**Assignment**
Copy out the data below verbatim.

Top of The records

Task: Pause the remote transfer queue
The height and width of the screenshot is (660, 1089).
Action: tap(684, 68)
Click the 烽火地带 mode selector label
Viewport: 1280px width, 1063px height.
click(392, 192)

Bottom of The records

**Result below**
Task: Pause the remote transfer queue
The height and width of the screenshot is (660, 1089).
Action: tap(684, 68)
Click the 烽火地带 mode selector label
Viewport: 1280px width, 1063px height.
click(392, 192)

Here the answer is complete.